私たちの知りうる世界は、たぶん自分で思っているよりもずっと狭い。私たちは半径5メートルの日常を生きるのに精一杯で、その外にいるヒトのことを忘れがちだ。駅の自動改札を抜けるとき、(左利きの人には不便だろうな)と思う人がどれだけいるだろう。台所で皿を洗うとき、(男には低すぎるだろうな)と気付く人がどれだけいるだろう。私たちは他人の存在に鈍感な生き物だ。世界は分断で満ちている。
歴史上の支配者たちは、この分断を巧みに利用してきた。「よく知らない人」同士をいがみ合わせることで治世への不満をそらし、手をたずさえればすぐに解決できる問題を、先送りにさせてきた。
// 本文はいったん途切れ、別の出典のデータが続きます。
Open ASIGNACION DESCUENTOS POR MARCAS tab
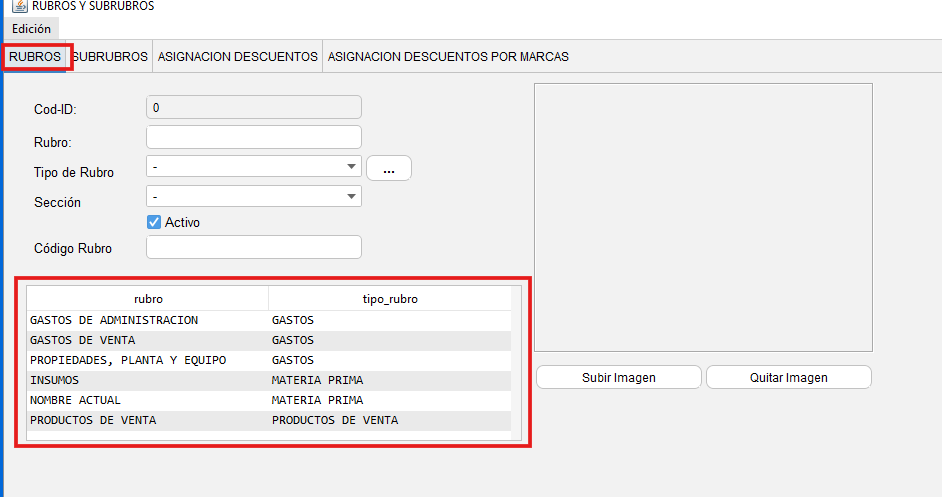 pos(448,57)
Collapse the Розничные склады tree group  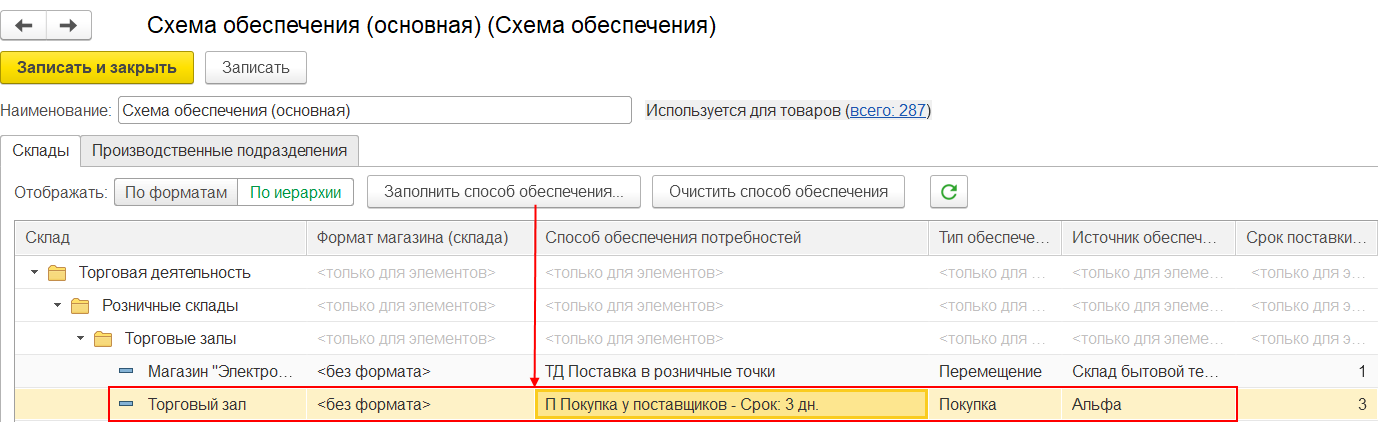click(x=58, y=306)
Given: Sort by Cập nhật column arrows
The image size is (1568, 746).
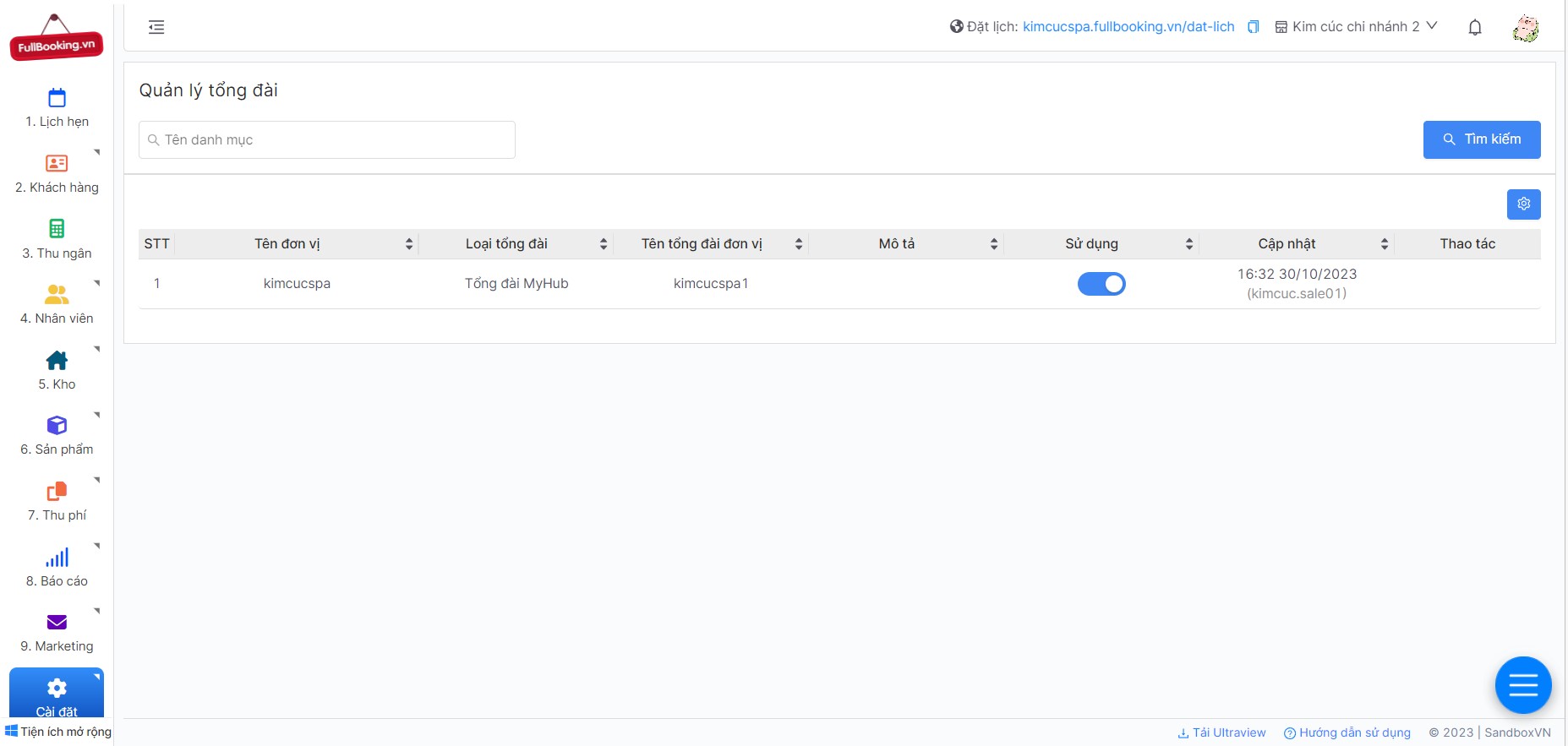Looking at the screenshot, I should tap(1385, 244).
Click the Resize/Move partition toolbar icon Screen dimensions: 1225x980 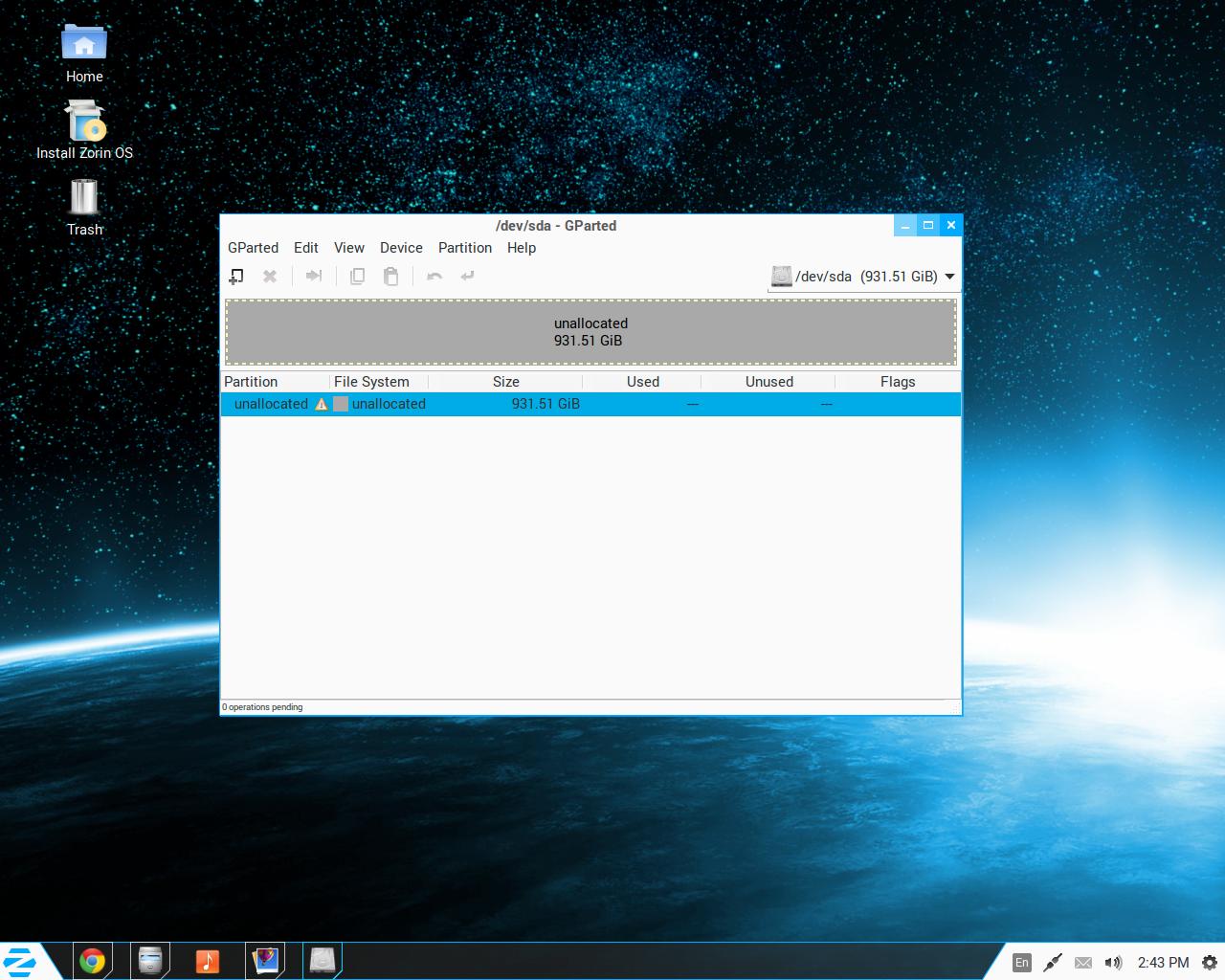pos(313,277)
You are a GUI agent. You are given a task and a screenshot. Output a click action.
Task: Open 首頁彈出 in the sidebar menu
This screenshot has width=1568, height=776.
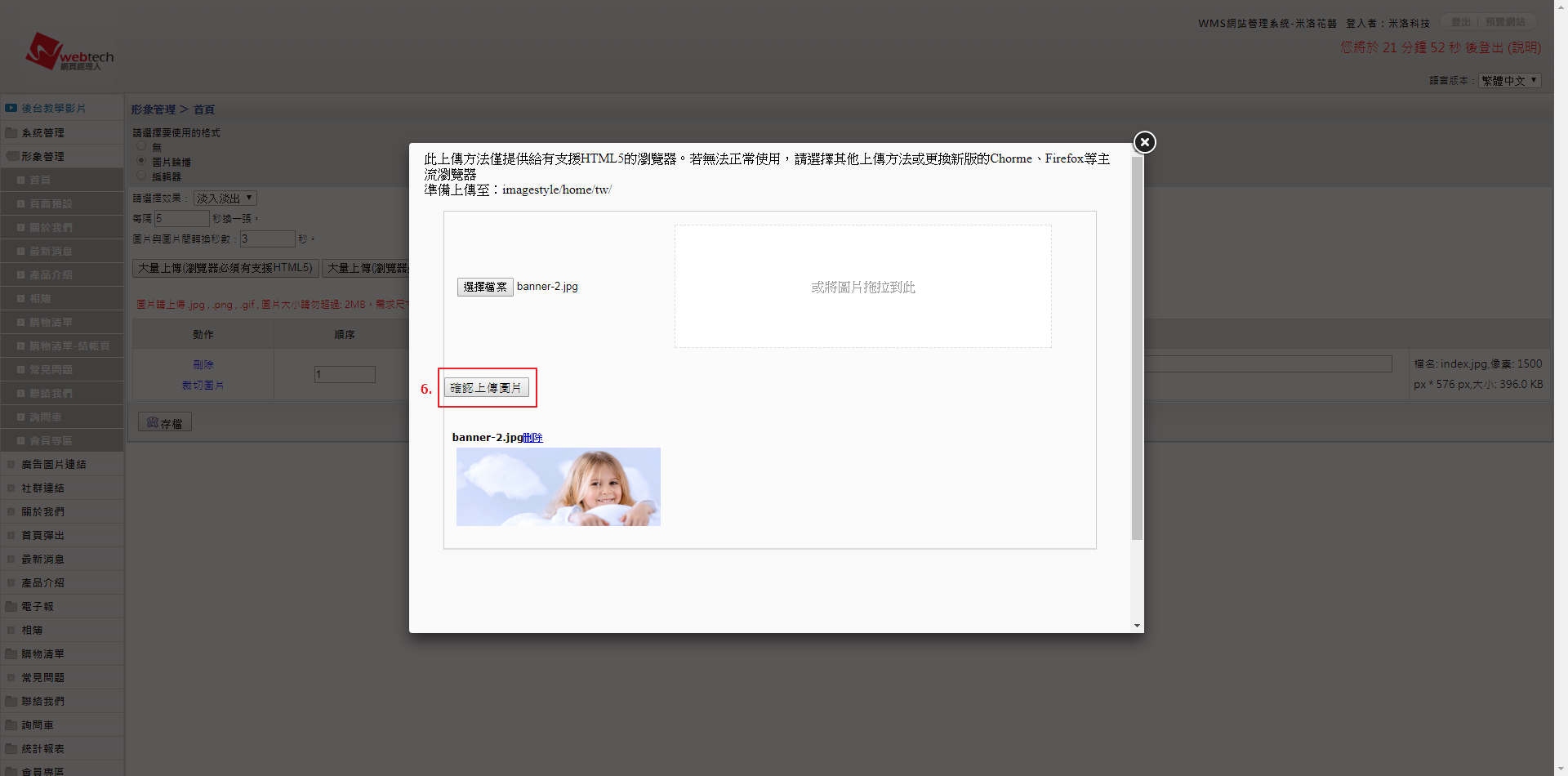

世の中には変化を嫌う人がいる。「おいしい立場」にいる人は十中八九、変化を嫌う。
かつては、分断を修復するには「強いリーダー」の存在が不可欠だった。声の大きな誰か・人心を掴める誰かに「あそこを目指せ」と指示されなければ、私たちは同じ目的を共有することさえできなかった。私たちの間に横たわる「分断」はそれだけ深く、高いのだ。よく知らない相手と対峙したとき、私たちはすぐに敵対心を持ってしまう。
けれど時代は変わった。
「誰かのことを知る」のは極めて簡単になった。どんな社会のどんな層に属していようと、クリック1つで当事者の声に直接アクセスできる。ネットが縮めたのは物理的な距離だけではない。情報技術の進歩は、あらゆる分断を無くそうとしている。もはやリーダーなんていなくても、私たちはお互いを理解し、目的を共にすることができるだろう。
必要なのは、ほんのちょっとの好奇心だ。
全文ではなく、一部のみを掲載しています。